#### WORK REQUIRED
Copy out each line of the entries where the word "Remove" is present.

(Pixel coordinate grounding data)
· · · · ·

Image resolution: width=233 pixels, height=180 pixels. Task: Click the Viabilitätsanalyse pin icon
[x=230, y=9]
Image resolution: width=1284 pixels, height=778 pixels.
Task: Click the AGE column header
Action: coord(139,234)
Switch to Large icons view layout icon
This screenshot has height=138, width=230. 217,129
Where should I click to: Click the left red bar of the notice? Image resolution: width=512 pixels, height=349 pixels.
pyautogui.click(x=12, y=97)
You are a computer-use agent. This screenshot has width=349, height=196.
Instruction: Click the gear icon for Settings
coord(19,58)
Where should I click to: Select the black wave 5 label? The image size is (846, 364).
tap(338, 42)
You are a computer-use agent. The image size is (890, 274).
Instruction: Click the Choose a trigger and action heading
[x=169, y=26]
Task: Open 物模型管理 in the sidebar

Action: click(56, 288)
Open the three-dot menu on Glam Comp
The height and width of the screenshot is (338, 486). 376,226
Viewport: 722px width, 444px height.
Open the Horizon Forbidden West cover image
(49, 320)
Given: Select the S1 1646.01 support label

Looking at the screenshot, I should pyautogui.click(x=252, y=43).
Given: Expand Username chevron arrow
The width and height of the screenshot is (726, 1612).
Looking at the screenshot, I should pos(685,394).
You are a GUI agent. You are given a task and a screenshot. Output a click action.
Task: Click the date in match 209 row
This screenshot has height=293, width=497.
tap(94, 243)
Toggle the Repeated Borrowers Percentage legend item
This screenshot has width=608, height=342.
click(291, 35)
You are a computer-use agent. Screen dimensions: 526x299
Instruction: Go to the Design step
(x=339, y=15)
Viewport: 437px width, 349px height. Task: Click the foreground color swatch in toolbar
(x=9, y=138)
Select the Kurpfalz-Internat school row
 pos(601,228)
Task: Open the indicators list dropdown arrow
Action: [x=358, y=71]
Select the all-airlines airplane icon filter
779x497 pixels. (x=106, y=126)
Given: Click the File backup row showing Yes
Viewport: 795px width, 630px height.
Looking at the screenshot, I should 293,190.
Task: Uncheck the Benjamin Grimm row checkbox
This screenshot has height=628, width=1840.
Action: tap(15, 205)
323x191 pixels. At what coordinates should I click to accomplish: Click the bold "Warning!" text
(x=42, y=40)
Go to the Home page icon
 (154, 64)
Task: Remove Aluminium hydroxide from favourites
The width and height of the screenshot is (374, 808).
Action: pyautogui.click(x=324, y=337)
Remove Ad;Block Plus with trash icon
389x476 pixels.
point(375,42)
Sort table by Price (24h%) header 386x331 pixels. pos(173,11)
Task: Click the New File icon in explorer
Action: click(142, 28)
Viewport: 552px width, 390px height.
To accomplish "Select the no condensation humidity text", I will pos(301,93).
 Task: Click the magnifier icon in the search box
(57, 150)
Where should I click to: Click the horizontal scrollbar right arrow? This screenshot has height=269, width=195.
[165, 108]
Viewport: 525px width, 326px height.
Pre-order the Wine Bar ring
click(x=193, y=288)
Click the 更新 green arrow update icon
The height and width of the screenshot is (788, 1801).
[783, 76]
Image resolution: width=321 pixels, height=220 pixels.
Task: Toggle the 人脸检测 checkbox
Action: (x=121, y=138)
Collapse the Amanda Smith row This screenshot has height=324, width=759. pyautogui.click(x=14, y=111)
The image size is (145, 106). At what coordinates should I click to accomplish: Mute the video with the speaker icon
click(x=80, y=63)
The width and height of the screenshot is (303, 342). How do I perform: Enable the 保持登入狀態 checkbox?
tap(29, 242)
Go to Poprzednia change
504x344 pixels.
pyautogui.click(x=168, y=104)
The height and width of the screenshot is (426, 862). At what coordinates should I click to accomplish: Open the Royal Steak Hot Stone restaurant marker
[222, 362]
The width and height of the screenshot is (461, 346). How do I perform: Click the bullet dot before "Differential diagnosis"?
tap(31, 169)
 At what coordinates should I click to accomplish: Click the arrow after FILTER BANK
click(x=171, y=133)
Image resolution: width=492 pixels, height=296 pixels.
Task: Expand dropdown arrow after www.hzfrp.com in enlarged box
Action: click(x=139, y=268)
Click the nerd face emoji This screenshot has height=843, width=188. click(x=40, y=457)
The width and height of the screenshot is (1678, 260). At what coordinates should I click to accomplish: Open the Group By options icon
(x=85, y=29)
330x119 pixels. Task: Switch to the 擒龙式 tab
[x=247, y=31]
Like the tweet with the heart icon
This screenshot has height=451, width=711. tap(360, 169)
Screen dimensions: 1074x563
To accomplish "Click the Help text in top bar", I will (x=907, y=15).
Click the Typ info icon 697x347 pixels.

· · · · ·

#### RESPONSE BELOW
Task: Remove Aluminium hydroxide from favourites
Remove Ad;Block Plus with trash icon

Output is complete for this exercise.